Appearance (blue, mixed, red)
Pulse (no pulse, <100, >100)
Grimace (no, mid, yes)
Activity (not moving, slight, moving)
Respiration (no, weak/slow, strong cry)
- we want to see high score! the unhappier/more reactive the baby, the better!

- _Supplied entries_
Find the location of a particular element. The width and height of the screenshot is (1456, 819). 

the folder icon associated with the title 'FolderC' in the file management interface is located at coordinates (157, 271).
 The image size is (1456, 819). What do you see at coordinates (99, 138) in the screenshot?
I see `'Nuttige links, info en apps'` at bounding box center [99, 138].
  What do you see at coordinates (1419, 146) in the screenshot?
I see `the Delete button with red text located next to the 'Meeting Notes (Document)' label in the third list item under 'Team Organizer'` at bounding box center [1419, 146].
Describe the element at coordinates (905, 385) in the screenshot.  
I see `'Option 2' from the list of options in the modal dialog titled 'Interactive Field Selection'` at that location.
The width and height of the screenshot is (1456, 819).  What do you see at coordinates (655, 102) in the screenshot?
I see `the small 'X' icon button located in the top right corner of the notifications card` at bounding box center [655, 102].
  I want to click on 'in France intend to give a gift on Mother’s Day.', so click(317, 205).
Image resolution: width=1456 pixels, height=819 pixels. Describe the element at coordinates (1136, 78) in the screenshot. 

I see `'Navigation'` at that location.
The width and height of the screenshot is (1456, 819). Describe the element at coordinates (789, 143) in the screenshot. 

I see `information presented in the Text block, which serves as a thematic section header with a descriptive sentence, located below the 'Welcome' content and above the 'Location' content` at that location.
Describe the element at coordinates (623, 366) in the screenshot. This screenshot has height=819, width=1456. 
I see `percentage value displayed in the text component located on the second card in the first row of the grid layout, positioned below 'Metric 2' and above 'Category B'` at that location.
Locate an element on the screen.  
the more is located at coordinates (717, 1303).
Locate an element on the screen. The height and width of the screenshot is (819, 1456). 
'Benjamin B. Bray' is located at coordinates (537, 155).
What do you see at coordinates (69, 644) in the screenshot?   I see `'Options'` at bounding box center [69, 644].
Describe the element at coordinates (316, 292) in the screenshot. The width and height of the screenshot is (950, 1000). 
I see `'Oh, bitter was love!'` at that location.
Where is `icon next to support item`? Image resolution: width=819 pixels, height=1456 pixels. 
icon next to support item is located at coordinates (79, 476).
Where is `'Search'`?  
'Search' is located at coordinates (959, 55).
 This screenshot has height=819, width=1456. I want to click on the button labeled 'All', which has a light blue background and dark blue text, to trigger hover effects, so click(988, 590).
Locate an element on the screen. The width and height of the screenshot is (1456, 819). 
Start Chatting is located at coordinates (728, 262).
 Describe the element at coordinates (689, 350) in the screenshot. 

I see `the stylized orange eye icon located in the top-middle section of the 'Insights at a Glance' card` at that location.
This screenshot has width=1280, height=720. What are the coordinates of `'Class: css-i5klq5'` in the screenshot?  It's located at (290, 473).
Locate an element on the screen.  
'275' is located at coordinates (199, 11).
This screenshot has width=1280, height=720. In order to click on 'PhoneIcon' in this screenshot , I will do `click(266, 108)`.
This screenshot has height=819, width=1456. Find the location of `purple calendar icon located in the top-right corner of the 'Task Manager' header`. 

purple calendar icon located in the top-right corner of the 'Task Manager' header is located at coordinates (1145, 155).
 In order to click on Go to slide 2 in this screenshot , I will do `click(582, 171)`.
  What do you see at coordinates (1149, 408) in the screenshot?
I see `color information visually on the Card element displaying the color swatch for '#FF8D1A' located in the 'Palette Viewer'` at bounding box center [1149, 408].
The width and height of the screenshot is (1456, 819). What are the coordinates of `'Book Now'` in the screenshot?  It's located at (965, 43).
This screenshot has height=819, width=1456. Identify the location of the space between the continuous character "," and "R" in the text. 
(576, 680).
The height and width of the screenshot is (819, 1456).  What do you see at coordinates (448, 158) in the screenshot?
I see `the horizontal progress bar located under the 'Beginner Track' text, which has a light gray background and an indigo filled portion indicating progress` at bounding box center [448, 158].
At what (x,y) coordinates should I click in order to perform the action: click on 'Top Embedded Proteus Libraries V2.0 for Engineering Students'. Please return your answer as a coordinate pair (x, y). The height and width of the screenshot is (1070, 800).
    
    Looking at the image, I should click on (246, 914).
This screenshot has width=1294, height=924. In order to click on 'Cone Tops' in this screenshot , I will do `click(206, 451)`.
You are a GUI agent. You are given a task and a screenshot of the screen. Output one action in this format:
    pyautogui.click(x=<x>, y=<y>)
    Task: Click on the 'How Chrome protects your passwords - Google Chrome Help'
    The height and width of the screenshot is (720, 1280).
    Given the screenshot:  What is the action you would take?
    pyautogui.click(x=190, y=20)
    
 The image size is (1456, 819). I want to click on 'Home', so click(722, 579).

- _What is needed_
Print the baby-scoring notes once more, word for word, from the first line to the last.

- _Answer section_
Appearance (blue, mixed, red)
Pulse (no pulse, <100, >100)
Grimace (no, mid, yes)
Activity (not moving, slight, moving)
Respiration (no, weak/slow, strong cry)
- we want to see high score! the unhappier/more reactive the baby, the better!